-- Data to process follows --
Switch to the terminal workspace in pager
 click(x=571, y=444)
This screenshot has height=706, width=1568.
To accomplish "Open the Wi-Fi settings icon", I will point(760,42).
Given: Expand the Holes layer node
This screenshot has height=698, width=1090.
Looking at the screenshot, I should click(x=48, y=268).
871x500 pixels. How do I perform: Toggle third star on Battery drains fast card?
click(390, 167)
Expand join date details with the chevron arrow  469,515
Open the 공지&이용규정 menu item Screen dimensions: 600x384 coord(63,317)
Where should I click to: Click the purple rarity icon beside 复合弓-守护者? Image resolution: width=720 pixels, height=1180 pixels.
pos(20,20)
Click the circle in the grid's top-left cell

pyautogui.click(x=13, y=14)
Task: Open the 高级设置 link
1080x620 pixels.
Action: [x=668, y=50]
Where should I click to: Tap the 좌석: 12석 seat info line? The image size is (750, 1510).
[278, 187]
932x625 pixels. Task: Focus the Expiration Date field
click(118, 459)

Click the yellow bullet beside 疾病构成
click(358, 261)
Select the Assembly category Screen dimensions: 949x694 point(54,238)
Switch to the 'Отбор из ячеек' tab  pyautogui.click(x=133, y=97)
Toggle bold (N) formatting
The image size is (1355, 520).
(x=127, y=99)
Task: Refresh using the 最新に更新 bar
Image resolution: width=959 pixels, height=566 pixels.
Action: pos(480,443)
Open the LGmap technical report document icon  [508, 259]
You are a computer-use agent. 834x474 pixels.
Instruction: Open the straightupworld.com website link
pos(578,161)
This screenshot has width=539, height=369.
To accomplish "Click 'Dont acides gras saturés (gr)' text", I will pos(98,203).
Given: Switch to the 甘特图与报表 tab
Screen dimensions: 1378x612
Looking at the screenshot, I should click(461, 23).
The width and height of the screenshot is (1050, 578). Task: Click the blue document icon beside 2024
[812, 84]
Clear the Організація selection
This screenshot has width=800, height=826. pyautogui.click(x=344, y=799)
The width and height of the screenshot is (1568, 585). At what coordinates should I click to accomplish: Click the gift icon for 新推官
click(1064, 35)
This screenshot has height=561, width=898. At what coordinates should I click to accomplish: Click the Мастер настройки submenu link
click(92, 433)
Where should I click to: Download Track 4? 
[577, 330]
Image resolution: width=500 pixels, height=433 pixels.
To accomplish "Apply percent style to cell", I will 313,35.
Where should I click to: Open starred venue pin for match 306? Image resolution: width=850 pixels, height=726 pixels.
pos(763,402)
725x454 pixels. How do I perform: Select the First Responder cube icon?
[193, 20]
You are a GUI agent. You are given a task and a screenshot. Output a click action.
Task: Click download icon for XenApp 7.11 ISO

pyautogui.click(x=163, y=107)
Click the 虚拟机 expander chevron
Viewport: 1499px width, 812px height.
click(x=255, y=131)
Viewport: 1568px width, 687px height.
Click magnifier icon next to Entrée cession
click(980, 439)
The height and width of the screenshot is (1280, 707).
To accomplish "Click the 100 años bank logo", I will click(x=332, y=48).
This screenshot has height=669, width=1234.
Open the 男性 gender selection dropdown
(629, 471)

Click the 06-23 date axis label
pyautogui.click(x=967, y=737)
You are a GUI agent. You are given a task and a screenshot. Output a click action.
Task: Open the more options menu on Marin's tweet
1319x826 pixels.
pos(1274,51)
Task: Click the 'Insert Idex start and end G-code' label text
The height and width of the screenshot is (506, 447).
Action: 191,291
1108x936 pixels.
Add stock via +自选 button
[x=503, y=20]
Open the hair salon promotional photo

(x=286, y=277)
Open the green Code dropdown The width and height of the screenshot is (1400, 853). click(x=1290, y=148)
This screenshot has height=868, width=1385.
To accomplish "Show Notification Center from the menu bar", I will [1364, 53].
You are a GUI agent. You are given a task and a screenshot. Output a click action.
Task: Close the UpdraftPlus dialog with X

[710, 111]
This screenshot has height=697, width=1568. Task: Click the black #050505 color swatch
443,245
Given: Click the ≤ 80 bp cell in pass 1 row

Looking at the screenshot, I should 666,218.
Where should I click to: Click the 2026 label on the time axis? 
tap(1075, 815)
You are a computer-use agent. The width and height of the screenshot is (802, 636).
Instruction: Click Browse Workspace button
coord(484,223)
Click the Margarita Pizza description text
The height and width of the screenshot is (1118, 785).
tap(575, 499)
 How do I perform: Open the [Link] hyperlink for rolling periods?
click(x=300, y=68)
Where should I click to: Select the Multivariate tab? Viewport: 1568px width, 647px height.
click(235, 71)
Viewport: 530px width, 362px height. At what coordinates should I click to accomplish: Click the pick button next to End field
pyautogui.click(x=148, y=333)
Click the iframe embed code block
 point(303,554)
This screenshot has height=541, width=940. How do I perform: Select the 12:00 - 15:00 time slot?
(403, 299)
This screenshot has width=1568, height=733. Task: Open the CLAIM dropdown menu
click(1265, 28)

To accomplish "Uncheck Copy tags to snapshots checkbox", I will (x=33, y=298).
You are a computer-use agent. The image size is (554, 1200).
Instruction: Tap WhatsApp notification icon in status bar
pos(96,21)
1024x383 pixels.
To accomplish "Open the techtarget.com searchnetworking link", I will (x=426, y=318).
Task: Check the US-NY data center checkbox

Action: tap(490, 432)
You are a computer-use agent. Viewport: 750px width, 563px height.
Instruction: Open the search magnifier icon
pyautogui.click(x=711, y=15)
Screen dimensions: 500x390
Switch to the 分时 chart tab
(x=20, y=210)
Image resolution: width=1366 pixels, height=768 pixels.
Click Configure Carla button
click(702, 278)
-- Data to process concluded --
### What you are asked to do
Only lines with the word "will" are wanted, so copy each one from the records.

### Output below
To accomplish "Open the Wi-Fi settings icon", I will point(760,42).
To accomplish "Click 'Dont acides gras saturés (gr)' text", I will pos(98,203).
To accomplish "Apply percent style to cell", I will 313,35.
To accomplish "Click the 100 años bank logo", I will click(x=332, y=48).
To accomplish "Show Notification Center from the menu bar", I will [1364, 53].
To accomplish "Uncheck Copy tags to snapshots checkbox", I will (x=33, y=298).
To accomplish "Open the techtarget.com searchnetworking link", I will (x=426, y=318).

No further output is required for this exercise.